● **To do**
From the line containing "Screen dimensions: 1024x895" down to the line containing "Given: Select the rand (*Rand) Int31n node" in the records below, reproduce every line exactly, ends included, and omit all others.

● **Data records**

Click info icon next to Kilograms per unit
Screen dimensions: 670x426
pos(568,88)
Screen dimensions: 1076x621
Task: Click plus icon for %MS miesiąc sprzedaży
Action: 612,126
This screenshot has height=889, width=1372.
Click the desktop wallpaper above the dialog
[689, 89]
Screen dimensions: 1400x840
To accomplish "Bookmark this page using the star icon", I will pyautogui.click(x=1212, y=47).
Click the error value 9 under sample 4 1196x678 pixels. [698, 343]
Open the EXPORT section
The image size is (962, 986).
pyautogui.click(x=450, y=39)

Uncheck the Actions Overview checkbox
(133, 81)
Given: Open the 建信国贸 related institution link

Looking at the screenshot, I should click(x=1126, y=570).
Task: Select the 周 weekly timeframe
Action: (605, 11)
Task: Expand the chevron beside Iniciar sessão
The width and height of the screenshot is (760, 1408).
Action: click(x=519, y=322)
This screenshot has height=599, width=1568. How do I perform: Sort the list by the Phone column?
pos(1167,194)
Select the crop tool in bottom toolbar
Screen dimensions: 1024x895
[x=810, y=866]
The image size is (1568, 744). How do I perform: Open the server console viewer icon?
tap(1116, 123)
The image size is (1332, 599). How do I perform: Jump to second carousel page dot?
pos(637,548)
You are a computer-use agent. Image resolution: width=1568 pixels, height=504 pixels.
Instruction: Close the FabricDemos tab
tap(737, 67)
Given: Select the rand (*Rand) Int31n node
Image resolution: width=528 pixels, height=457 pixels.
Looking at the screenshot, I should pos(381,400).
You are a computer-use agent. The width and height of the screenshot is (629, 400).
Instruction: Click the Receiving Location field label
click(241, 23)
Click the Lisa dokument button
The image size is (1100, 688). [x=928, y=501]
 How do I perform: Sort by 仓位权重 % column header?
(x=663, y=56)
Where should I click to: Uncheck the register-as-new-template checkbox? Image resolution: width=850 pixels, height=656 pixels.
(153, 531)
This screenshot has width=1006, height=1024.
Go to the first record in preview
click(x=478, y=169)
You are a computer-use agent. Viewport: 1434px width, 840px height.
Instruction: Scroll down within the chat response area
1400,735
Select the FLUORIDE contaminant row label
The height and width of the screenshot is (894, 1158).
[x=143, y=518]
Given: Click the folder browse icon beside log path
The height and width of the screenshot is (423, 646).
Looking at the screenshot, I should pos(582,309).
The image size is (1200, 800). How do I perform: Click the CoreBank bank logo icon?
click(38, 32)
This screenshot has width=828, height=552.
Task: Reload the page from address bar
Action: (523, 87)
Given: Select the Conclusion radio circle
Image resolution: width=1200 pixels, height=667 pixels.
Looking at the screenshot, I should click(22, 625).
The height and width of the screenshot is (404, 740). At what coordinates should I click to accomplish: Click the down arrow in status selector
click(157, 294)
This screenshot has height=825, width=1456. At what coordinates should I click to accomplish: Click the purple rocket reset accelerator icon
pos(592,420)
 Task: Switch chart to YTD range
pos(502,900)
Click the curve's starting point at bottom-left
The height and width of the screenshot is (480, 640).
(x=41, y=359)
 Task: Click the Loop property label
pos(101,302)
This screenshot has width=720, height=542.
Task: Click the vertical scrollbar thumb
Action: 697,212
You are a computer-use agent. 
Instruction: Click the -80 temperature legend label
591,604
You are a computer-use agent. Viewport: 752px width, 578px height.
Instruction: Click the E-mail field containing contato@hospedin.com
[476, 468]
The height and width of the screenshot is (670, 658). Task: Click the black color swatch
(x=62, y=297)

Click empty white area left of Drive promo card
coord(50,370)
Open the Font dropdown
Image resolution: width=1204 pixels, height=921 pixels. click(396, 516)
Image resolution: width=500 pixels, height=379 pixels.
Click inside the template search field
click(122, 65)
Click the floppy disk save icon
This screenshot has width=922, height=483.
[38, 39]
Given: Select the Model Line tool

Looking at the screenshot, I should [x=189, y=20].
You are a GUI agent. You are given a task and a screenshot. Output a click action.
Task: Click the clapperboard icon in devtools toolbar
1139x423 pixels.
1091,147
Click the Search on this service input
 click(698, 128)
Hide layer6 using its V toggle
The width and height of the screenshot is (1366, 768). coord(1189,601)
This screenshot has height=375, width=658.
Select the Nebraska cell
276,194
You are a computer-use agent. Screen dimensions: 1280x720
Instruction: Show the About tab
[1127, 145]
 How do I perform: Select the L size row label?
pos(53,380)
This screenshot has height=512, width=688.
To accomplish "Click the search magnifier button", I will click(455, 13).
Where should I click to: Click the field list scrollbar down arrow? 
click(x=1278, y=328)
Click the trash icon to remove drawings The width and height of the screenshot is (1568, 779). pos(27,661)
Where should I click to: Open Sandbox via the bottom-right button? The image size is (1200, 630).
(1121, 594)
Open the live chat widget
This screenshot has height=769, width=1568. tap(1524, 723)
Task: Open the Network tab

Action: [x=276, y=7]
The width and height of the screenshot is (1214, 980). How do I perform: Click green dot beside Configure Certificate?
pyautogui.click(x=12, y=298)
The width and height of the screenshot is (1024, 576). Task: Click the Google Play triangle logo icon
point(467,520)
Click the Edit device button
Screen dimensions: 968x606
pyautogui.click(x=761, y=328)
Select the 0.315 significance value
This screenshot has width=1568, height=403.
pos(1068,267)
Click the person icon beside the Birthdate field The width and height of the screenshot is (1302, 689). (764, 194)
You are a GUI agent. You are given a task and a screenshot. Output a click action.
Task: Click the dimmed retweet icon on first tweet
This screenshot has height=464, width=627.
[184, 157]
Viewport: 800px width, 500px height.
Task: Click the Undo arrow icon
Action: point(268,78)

● **Solution for this exercise**
Screen dimensions: 1024x895
[x=810, y=866]
The image size is (1568, 744). How do I perform: Open the server console viewer icon?
tap(1116, 123)
The image size is (1332, 599). How do I perform: Jump to second carousel page dot?
pos(637,548)
You are a computer-use agent. Image resolution: width=1568 pixels, height=504 pixels.
Instruction: Close the FabricDemos tab
tap(737, 67)
Given: Select the rand (*Rand) Int31n node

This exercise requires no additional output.